Despite all of my girl-power, womanist-on-fire ways, I love a man’s man. I like guys who know how to fix stuff, who demonstrate leadership qualities, who are firm and masculine and, when need be, aggressive.
Not a testosterone-drenched butthead, mind you. Just a strong, smart dude who does traditionally dude-ish things. But my dream man is also fun, sensitive, emotionally open, and — dare I hope? — a good cook, and that’s a hard balance to strike with all that stereotypical guy machismo.
According to an article I was reading, more men are assuming the role of stay-at-home dad than ever before. In as much as I want my husband (when I do snag one) to be a fantastic caretaker for our children, I’m not sure I could find him irresistibly sexy if he had been tussling with a cranky 2-year-old to take a nap rather than taking the business world by storm or using his hands to be a breadwinner. I’m just sayin’.
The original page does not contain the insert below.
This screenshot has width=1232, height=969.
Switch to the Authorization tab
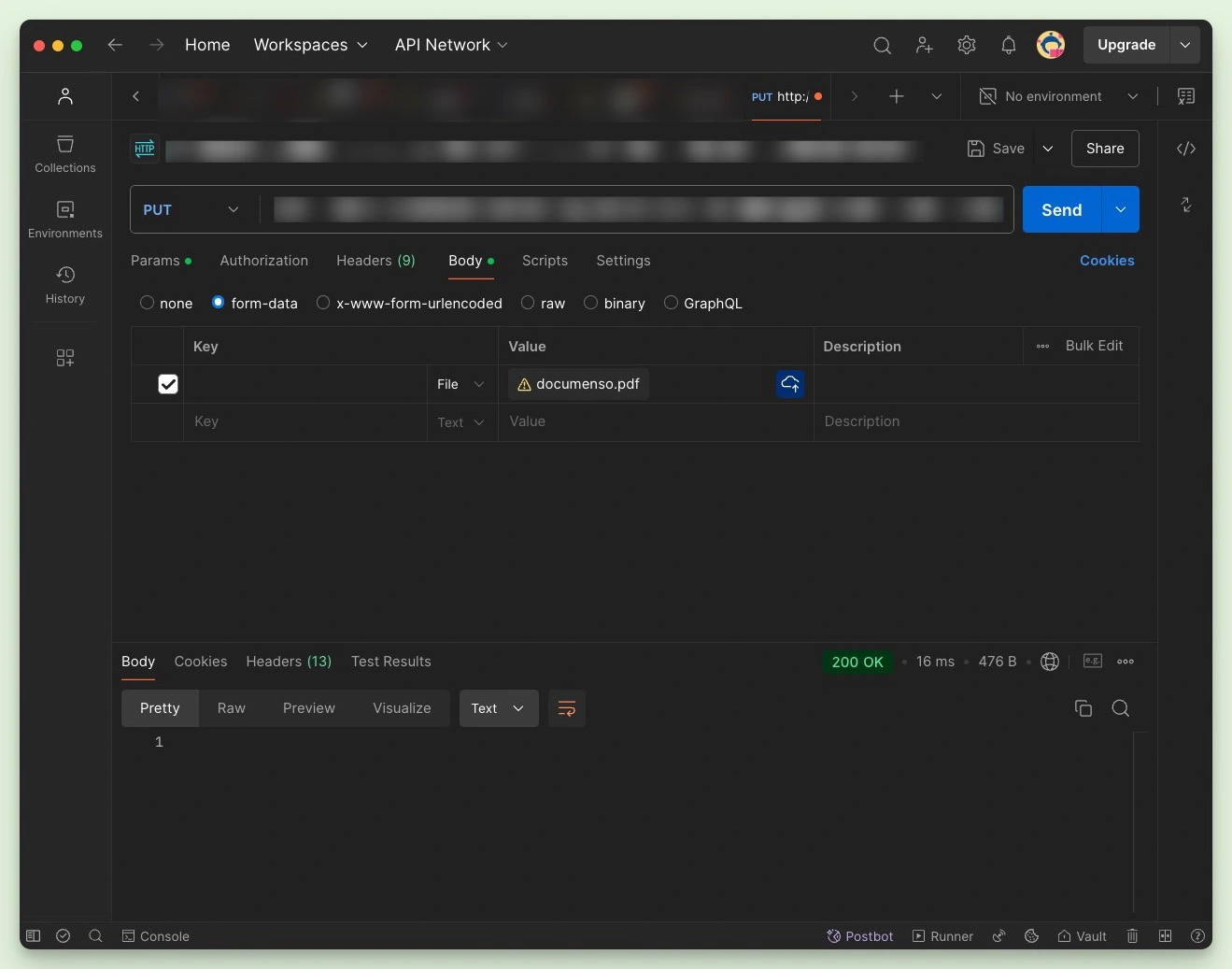pos(263,261)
There’s still an existing stigma that men can’t take care of kids as well as women can. I don’t believe that hype — I’ve seen it done (unfortunately not with my own child’s father, but that’s another rant for another day). I fully believe a man is just as equipped as a woman to be nurturing and loving to babies of any age. It comes across differently, as it should, but it does come across.
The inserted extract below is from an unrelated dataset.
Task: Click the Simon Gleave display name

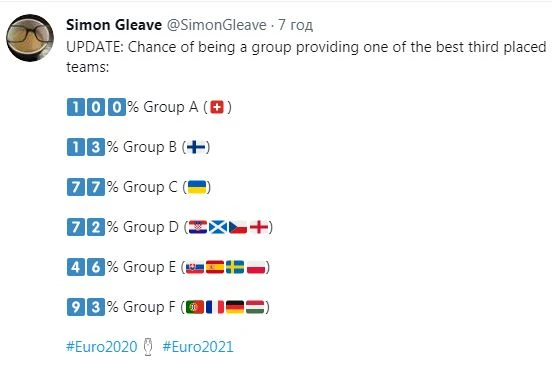Action: 114,25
Still, no matter how unconditioned against social norms as I’d like to think I am, I have to admit that I am, in some regards, a traditionalist. And I’m not positively positive that I could be attracted to my man like I should be if he wasn’t out working to bring home the bacon every day. I just can’t hear myself saying with enthusiasm, "Yes babe! You stay home with the kids and do the Mr. Mom thing while I stuff myself into some heels and a suit and take corporate America by storm" and still want to take him down like he was a hunk of hot burning love after the little ones were all tucked into bed.
As a man, he’s the technical head of the household (yeah, I said it, and I’m bracing myself for feminist hate mail), but something would seem off-kilter if he spent every day in that household. The ambition, the mover-and-shaker quality, the power-move-making element that I find so attractive would be stifled. Dare I say even dead.
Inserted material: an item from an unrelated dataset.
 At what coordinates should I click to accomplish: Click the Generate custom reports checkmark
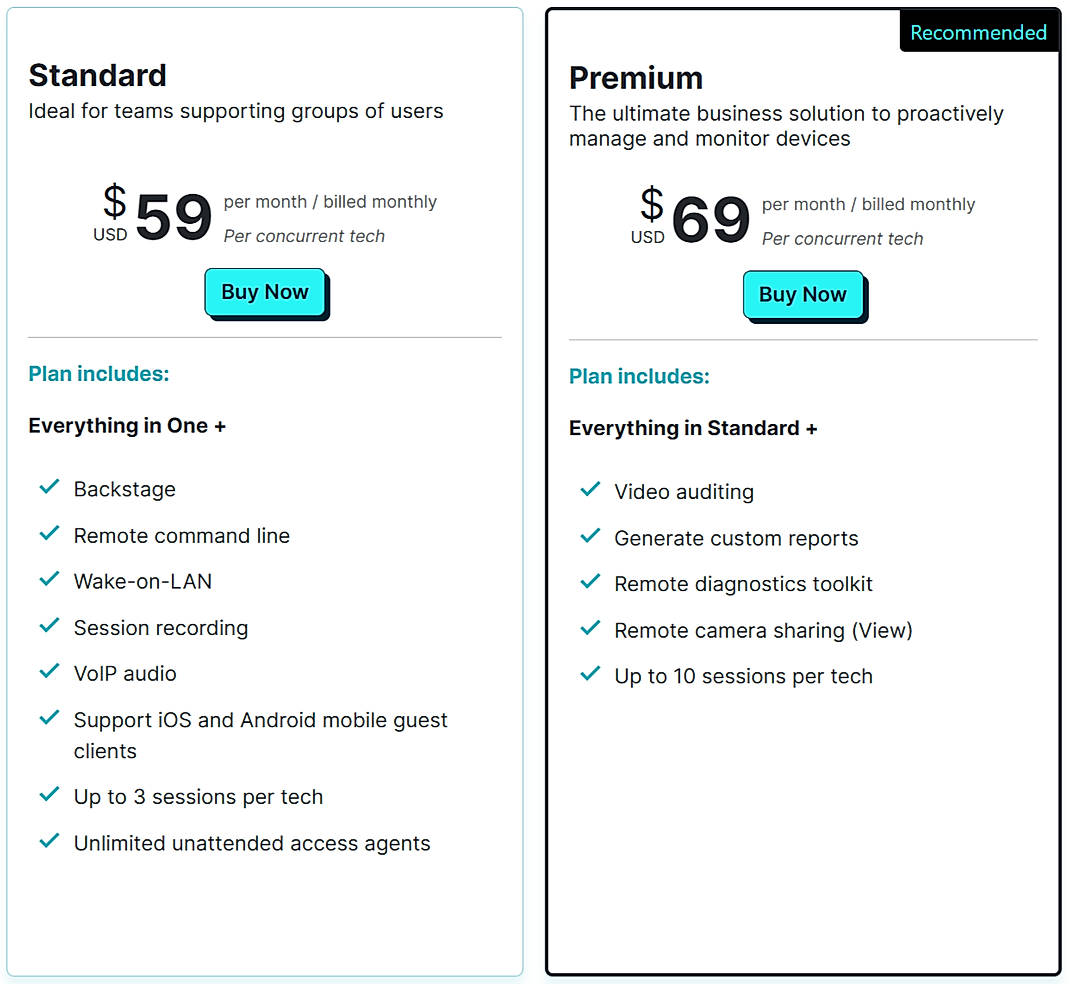point(590,536)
I’m not claiming that being a stay-at-home dad isn’t a full-time job. I’m a single mother, so I know firsthand what it’s like to push and pull and chase and race after a child all day long. So any stay-at-home parent, man or woman, has my utmost respect for the amount of patience and time they have to invest on the daily. At least parents working outside the house get a few hours a day to step away from the chaos at home, even if it’s to step into chaos in an office or a worksite.
At the same time, I want my man to be a provider, to be able to look to him for protection and support and provision, even though I’ll be contributing those things to our home myself. Gender roles may have blurred with the changing times, but that’s still an expectation I have — shucks, otherwise, I might as well stay single and keep doing the darn thing by myself. I’m not implying that he wouldn’t be contributing anything to our household. I’m just sayin’ he wouldn’t be playing the part I need a man to play, a part I’ve been fielding on my own as a single parent for 12 years now.
I know, I know I’m complicated. (I’m on the cusp between Gemini and Taurus, so not only am I complex, but I’m stubborn about it, too). I also know if this was a conversation about men not finding their stay-at-home wives totally smoldering hot and sexy, I’d be first to hitch my microphone to a soapbox and blast guys for their gender-induced insensitivities. But hey, at least I’m being honest.
So ... am I wrong? Right? Are stay-at-home dads irresistibly sexy or placidly not-so-hot?